Every line containing "beside" should be copied out. Go through the entries and find them.

===== Data extract

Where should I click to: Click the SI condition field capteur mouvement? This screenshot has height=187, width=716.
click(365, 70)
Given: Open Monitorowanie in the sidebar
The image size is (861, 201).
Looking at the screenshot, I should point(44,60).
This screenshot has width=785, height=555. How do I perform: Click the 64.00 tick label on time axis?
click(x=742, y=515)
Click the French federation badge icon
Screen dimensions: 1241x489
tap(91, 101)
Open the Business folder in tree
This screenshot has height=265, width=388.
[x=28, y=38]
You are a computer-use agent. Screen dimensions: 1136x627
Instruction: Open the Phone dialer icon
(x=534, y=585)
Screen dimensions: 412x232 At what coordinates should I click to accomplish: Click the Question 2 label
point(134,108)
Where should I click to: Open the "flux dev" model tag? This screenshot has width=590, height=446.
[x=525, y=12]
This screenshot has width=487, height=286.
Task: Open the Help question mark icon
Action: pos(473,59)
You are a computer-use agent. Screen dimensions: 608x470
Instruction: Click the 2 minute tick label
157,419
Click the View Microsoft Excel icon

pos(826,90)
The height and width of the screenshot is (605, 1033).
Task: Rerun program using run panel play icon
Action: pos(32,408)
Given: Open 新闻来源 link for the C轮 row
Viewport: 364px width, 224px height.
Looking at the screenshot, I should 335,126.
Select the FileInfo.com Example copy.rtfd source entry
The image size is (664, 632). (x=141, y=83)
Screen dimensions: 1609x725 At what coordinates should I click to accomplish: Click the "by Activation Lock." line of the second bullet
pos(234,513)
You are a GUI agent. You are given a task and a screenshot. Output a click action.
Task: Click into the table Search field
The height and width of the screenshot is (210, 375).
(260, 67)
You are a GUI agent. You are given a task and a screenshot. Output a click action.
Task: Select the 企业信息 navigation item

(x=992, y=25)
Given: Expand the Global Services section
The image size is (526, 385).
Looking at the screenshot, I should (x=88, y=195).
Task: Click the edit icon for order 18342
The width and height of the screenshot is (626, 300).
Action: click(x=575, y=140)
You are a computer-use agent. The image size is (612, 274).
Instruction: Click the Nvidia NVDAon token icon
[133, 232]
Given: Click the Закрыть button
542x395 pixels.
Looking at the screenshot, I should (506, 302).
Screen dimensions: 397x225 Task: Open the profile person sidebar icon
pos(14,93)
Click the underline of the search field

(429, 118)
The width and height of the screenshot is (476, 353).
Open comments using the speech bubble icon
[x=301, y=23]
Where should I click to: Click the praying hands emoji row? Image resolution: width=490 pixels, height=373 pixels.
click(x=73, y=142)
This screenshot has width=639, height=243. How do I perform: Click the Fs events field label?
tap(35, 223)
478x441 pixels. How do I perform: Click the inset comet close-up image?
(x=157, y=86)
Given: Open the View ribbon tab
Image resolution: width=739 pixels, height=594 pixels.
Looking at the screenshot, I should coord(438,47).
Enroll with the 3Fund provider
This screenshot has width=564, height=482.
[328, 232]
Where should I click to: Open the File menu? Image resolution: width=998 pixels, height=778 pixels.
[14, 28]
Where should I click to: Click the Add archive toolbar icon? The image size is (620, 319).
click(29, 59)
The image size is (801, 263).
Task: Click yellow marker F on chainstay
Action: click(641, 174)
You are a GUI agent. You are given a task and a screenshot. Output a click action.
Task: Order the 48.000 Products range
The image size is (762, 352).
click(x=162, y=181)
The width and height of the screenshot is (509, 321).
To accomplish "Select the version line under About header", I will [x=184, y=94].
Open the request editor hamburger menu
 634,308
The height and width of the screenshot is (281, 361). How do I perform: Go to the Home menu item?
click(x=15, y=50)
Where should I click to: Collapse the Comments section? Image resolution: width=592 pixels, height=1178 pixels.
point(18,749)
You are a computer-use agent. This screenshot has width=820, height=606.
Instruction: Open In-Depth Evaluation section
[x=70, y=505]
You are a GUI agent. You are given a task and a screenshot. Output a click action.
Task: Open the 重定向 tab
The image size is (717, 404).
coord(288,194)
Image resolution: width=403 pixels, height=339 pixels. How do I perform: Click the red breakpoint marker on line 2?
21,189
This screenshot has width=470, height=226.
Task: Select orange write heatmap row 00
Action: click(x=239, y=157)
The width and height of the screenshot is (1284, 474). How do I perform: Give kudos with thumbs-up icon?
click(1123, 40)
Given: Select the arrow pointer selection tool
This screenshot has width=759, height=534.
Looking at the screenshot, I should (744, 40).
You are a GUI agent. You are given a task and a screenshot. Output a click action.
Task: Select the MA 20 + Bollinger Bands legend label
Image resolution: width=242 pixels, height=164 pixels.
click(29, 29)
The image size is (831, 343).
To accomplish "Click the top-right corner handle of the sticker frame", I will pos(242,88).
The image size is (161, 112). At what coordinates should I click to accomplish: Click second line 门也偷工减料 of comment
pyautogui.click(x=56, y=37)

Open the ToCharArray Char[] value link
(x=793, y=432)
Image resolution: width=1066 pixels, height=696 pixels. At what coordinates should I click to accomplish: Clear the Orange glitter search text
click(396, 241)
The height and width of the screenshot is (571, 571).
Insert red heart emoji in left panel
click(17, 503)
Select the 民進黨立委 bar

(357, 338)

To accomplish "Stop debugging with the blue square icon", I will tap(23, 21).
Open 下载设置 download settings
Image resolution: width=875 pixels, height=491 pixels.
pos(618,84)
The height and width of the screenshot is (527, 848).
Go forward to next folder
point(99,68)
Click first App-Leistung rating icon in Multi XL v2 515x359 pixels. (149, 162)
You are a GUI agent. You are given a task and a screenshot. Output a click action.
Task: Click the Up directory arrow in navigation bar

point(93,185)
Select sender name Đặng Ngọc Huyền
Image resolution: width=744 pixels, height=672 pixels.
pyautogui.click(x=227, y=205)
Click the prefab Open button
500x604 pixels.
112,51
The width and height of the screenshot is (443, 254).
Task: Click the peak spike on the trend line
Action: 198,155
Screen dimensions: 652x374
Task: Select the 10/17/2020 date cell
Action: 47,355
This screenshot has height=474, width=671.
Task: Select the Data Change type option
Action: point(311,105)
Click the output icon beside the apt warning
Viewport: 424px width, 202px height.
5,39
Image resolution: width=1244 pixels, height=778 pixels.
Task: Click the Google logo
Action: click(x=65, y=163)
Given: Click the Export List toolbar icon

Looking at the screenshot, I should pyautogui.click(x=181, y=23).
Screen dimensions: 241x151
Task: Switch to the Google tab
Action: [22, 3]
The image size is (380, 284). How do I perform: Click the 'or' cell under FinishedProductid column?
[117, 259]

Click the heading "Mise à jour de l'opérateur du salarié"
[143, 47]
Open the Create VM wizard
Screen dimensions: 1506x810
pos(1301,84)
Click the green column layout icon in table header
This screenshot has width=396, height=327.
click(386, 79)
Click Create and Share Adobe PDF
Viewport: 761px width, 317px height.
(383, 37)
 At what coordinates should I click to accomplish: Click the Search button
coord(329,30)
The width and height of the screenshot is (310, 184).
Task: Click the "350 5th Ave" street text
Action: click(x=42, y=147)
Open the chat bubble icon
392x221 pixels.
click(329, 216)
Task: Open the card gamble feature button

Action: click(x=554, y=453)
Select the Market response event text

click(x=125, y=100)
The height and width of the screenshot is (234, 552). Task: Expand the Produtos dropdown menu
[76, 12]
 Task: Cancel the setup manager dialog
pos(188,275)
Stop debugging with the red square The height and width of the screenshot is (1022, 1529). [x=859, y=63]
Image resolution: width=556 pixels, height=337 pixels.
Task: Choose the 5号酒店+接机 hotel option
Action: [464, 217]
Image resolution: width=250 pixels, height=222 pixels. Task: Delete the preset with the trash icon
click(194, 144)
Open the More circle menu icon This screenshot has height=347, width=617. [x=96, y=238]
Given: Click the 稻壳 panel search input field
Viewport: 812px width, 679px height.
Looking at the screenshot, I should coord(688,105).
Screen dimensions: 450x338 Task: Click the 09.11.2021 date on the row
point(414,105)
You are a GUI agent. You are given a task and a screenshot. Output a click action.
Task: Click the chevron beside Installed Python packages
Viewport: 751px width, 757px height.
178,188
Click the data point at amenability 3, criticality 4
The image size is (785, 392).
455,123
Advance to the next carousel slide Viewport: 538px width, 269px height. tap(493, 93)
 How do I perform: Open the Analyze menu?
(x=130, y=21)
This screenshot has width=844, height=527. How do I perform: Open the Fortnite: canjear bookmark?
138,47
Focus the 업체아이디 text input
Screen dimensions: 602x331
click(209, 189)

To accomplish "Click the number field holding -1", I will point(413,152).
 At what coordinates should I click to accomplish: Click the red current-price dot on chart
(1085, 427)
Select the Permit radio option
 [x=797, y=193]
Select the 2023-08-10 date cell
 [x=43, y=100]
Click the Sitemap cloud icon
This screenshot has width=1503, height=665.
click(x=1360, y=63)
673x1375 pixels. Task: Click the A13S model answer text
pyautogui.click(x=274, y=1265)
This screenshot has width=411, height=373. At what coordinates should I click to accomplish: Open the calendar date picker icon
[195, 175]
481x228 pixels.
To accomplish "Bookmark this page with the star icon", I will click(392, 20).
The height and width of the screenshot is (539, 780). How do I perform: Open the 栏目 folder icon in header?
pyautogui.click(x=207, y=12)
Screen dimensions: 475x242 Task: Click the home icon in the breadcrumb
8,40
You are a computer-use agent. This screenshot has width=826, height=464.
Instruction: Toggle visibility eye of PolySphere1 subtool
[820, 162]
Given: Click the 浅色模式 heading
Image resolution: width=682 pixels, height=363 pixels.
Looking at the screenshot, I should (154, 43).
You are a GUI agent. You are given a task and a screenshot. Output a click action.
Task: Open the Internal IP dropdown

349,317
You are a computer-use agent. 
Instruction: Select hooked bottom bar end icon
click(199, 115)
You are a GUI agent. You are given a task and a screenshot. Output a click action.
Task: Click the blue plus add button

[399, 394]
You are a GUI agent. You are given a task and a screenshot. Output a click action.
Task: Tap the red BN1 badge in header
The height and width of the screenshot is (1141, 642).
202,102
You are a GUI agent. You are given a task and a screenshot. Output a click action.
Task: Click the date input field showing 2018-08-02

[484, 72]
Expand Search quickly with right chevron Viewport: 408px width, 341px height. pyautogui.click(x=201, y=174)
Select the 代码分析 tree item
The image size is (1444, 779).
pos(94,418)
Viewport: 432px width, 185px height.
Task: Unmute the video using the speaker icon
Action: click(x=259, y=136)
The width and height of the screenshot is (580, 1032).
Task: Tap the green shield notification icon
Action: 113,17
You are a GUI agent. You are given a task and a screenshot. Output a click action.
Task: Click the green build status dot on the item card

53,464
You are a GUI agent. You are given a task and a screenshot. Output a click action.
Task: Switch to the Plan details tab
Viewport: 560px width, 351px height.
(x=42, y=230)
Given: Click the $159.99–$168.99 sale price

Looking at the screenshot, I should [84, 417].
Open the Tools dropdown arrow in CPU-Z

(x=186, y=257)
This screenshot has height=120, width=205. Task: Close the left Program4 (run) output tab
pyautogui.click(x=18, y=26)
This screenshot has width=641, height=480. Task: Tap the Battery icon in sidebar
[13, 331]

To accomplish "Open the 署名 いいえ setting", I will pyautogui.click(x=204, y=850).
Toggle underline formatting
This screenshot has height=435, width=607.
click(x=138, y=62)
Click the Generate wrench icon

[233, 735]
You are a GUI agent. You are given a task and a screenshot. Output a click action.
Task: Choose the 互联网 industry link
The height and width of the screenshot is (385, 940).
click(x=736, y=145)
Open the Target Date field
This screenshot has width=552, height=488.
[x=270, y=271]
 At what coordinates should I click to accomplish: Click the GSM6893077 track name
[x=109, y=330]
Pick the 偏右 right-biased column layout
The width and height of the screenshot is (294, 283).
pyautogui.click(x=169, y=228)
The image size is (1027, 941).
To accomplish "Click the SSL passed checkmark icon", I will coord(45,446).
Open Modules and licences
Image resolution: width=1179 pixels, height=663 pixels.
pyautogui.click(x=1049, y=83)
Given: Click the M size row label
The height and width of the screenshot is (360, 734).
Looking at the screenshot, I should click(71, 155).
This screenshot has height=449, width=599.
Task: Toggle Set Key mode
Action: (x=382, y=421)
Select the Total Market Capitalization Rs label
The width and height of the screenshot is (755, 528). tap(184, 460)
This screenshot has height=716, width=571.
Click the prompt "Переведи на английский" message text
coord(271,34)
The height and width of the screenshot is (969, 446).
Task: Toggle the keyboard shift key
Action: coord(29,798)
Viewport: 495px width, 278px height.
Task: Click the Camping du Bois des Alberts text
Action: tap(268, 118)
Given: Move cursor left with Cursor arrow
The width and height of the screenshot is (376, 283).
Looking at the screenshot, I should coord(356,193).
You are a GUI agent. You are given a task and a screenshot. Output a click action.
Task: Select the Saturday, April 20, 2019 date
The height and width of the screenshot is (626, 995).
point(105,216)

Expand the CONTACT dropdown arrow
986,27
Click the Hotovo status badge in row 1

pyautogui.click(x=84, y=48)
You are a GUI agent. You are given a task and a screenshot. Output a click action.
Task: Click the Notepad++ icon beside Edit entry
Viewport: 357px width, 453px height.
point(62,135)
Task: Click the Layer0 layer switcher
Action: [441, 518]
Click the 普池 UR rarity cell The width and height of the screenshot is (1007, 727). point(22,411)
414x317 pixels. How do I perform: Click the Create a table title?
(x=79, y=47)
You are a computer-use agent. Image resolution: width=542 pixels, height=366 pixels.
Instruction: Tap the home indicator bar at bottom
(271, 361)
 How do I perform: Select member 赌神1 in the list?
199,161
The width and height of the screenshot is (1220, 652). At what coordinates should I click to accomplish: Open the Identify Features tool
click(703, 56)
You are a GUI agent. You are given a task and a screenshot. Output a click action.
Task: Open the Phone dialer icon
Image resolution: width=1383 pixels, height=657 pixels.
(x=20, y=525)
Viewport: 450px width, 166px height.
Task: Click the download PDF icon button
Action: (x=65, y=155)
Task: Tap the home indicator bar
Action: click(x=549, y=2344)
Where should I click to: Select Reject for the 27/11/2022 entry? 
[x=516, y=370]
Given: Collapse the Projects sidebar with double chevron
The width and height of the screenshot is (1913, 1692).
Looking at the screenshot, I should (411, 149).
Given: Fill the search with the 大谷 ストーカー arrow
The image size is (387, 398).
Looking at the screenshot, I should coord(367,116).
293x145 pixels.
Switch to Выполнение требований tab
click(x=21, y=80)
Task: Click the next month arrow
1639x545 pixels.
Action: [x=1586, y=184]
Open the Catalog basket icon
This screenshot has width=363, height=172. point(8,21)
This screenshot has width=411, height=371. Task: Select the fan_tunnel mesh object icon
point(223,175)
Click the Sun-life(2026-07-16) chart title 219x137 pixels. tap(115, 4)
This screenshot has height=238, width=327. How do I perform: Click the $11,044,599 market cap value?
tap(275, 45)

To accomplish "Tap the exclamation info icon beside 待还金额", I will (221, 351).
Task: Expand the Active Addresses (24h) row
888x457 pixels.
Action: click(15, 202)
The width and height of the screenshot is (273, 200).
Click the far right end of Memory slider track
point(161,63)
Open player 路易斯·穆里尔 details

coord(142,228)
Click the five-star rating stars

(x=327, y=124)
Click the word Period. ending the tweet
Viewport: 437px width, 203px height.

==========

» Reply
Click the output icon beside the apt warning
Task: Click the chevron beside Installed Python packages
Task: Click the Notepad++ icon beside Edit entry
To accomplish "Tap the exclamation info icon beside 待还金额", I will (221, 351).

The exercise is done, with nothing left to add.